Foto del escritor: JUAN CARLOS MERIZALDE VIZCAÍNOJUAN CARLOS MERIZALDE VIZCAÍNO

A papá, que me contó esta historia.

Caminaba por las calles de la pequeña ciudad, en ese lugar obtuve mi primer trabajo como jefe político del cantón. Estuve cinco años en esa función antes de salir para la capital como asesor de un diputado. Recorrí las callejuelas, sonreí pensando en los besos de mujeres jóvenes otorgados con tanta generosidad al nuevo doctor. Tenía entonces veinticinco años y un título en jurisprudencia, era 1934. Al atardecer, dediqué un recuerdo a esa mezcla de sol y frío que caracterizaban las últimas horas de luz en la población. Aún se encontraba mi mente en esas añoranzas, cuando pasó a mi lado un hombre de mediana estatura, empequeñecido por la constante mirada al suelo; llevaba barba y bigote descuidado, un viejo poncho lo cubría, ojos de locura, nariz alcohólica. Me saludó. Miré en su boca tres dientes pequeños pronunciadamente separados entre ellos y otro diente medio roto con una encía sangrante; rostro enrojecido con suciedad encarnada en las mejillas.
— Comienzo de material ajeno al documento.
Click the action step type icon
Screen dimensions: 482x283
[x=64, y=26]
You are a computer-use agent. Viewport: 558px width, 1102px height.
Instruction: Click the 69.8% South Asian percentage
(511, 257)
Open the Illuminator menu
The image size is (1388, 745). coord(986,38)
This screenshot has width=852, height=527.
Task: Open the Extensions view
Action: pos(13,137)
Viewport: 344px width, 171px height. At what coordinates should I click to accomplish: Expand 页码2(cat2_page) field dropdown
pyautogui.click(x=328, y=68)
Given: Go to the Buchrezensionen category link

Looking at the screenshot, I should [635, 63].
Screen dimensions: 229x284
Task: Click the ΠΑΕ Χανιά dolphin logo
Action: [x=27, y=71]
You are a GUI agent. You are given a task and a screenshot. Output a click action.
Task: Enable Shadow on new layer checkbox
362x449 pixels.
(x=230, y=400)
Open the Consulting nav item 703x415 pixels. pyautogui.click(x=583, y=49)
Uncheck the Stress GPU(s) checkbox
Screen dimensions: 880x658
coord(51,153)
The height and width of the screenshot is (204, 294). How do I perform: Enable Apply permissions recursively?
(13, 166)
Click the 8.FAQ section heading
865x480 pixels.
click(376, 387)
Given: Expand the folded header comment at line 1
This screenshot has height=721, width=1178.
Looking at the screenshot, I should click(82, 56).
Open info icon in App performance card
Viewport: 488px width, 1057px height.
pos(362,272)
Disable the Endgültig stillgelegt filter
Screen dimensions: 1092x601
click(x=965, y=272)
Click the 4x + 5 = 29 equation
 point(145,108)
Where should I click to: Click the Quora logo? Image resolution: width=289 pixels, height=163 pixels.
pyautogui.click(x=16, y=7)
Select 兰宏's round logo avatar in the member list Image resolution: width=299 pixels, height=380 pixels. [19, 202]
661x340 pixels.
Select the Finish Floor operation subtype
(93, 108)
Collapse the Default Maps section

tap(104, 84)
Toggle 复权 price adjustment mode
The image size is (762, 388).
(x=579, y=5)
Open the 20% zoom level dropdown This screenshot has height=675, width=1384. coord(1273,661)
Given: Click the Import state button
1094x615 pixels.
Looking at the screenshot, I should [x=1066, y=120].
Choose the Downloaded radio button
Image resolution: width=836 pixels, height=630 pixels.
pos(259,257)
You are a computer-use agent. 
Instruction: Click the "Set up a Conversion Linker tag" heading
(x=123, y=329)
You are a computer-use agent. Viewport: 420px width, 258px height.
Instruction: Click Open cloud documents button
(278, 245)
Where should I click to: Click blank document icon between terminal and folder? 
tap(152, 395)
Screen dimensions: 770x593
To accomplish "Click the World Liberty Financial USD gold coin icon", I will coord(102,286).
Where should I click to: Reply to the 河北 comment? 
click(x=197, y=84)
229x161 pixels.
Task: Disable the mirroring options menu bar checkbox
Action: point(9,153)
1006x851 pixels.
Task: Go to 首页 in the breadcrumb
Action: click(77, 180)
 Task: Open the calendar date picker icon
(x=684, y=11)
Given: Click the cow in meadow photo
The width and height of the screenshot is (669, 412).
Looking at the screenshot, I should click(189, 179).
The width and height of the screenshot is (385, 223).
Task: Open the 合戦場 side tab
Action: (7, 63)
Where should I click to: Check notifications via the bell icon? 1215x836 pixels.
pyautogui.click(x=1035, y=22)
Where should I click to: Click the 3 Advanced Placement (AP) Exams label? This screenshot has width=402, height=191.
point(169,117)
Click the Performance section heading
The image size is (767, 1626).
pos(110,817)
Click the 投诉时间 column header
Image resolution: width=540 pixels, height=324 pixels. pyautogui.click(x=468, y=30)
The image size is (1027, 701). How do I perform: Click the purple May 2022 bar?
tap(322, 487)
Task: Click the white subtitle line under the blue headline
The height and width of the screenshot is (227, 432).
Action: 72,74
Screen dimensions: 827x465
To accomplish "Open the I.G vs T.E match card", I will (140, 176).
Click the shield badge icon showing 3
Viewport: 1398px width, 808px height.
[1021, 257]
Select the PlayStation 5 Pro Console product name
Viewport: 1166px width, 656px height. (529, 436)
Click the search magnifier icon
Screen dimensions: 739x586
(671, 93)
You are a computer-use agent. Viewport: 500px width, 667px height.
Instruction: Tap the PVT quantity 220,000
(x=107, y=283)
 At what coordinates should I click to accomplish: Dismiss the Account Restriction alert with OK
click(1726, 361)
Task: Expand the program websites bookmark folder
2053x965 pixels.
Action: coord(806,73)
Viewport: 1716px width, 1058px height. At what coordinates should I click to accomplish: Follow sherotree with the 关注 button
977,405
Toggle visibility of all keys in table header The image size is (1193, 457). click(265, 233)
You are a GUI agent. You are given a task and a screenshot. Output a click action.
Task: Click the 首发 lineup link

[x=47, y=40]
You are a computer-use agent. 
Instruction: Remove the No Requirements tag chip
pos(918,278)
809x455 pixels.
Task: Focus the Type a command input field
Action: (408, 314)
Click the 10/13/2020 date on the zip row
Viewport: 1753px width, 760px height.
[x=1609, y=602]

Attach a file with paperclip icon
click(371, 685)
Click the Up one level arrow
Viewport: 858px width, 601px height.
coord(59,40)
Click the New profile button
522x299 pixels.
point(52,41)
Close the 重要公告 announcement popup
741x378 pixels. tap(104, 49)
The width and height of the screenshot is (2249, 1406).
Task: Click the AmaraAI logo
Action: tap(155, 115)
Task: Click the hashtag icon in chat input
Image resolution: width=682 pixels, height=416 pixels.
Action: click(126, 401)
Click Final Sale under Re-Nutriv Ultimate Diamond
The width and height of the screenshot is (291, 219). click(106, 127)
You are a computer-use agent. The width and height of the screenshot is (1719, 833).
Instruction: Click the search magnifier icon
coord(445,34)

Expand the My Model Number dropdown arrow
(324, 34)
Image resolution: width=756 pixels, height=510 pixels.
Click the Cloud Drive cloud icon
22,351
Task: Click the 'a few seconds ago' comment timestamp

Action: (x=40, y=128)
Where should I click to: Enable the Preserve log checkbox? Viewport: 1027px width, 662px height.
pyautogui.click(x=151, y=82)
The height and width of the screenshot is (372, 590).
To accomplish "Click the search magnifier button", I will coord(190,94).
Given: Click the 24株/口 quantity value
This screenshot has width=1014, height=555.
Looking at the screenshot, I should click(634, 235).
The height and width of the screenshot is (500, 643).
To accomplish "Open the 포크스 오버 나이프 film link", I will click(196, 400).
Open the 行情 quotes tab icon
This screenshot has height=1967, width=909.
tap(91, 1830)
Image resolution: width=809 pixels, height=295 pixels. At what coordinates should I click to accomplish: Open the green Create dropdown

De manera inmediata mi mente se llenó con la imagen de un hombre que conocí en el cantón en esa época; lo imaginé cabalgando un caballo sobre el páramo, los pajonales y la tierra. Recordé el viejo poncho y el pantalón azul de tela gruesa con los cuales ingresó a la jefatura política. El bigote le llegaba hasta los labios. Silbaba una canción de ritmos casi alegres, un viejo pasillo de sabor colombiano no bautizado con el agua nacional de la tristeza. Sus dientes amarillentos sonreían. Entró a la jefatura del cantón con una caja; acostumbrado a esperar, se sorprendió cuando lo atendí de inmediato. Anunció lo que traía. Colocó la caja sobre el viejo escritorio de la oficina política. Puse mis manos sobre el escritorio, sobre el asiento de la capitanía, miré la caja con temor, observé por breves segundos la propaganda de jabón en ella. Y luego me contó la historia, mientras yo tecleaba palabras tras una gran máquina de escribir.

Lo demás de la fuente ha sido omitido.